Subject: kernel config options
To: Robert Elz <kre@munnari.OZ.AU>
From: Jonathan Stone <jonathan@DSG.Stanford.EDU>
List: tech-kern
Date: 04/19/1998 15:12:43
>This source-changes mail reminded me of something I have been meaning to
>suggest for a while...
>
> Add dependencies on Makefile for SYSVSHM, SYSVIPC options.
>
>Nothing wrong with that change as such of course - what's wrong is the
>need for it, the way BSD has done kernel options (since day 1) is dumb.
Hi,
I haven't digested read all your long message, but I thought a fair
bit about just doign the quick hack of adding dependencies on
Makefile. In the end, I put in the quick simple change ony becuase I
also want to pull it up to 1.3.2.
A much better fix than mine is to use NetBSD's defopt machinery, which
is like option, but creates a header file "opt_<OPTION>.h" in the
build directory, which contains "#define OPTION" if the option is set,
and nothing otherwise.

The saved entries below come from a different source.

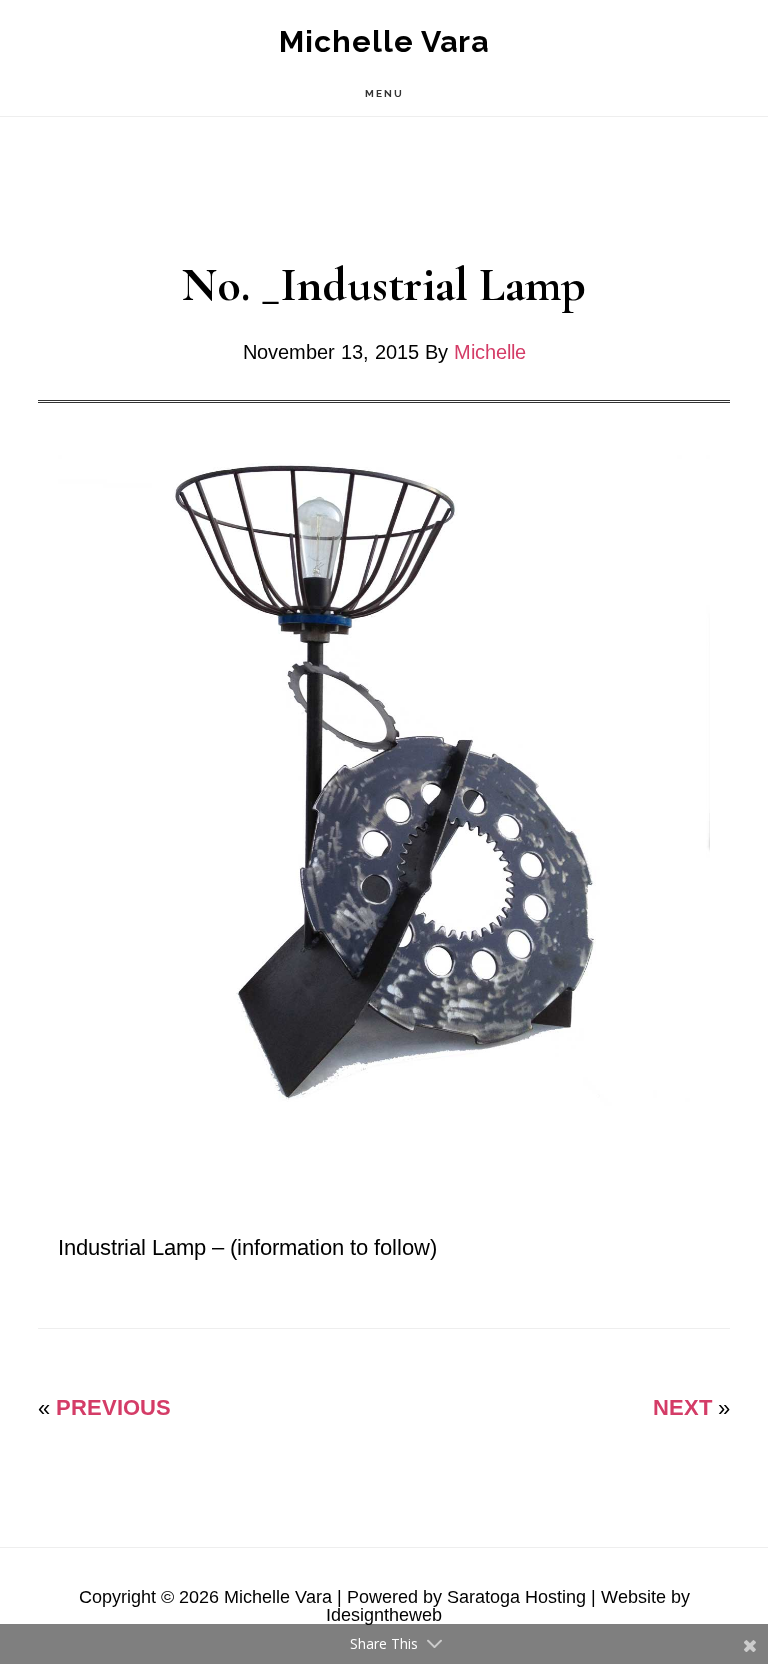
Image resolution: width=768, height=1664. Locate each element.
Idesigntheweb (384, 1615)
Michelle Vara (384, 41)
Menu (384, 93)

It's like your proposal except it doesn't use
the options/ subdir, and config does need to know about them all.
So far that hasn't been a showstopper.
I thought about using defopt for __all__ the ``MI'' flag options in
options(4). We could even define the option flags in a file containing
human-readable definitions of what they mean, and use an awk script to
generate either a file of "defopt" definitions or mandoc input.
I agree completely that a better scheme for managing options and
dependencies on options would be very nice. Ideally, it could even
support `binary' distributions for people with slow machines. Tho' The
momentum there is more towards supporting cross-compilers.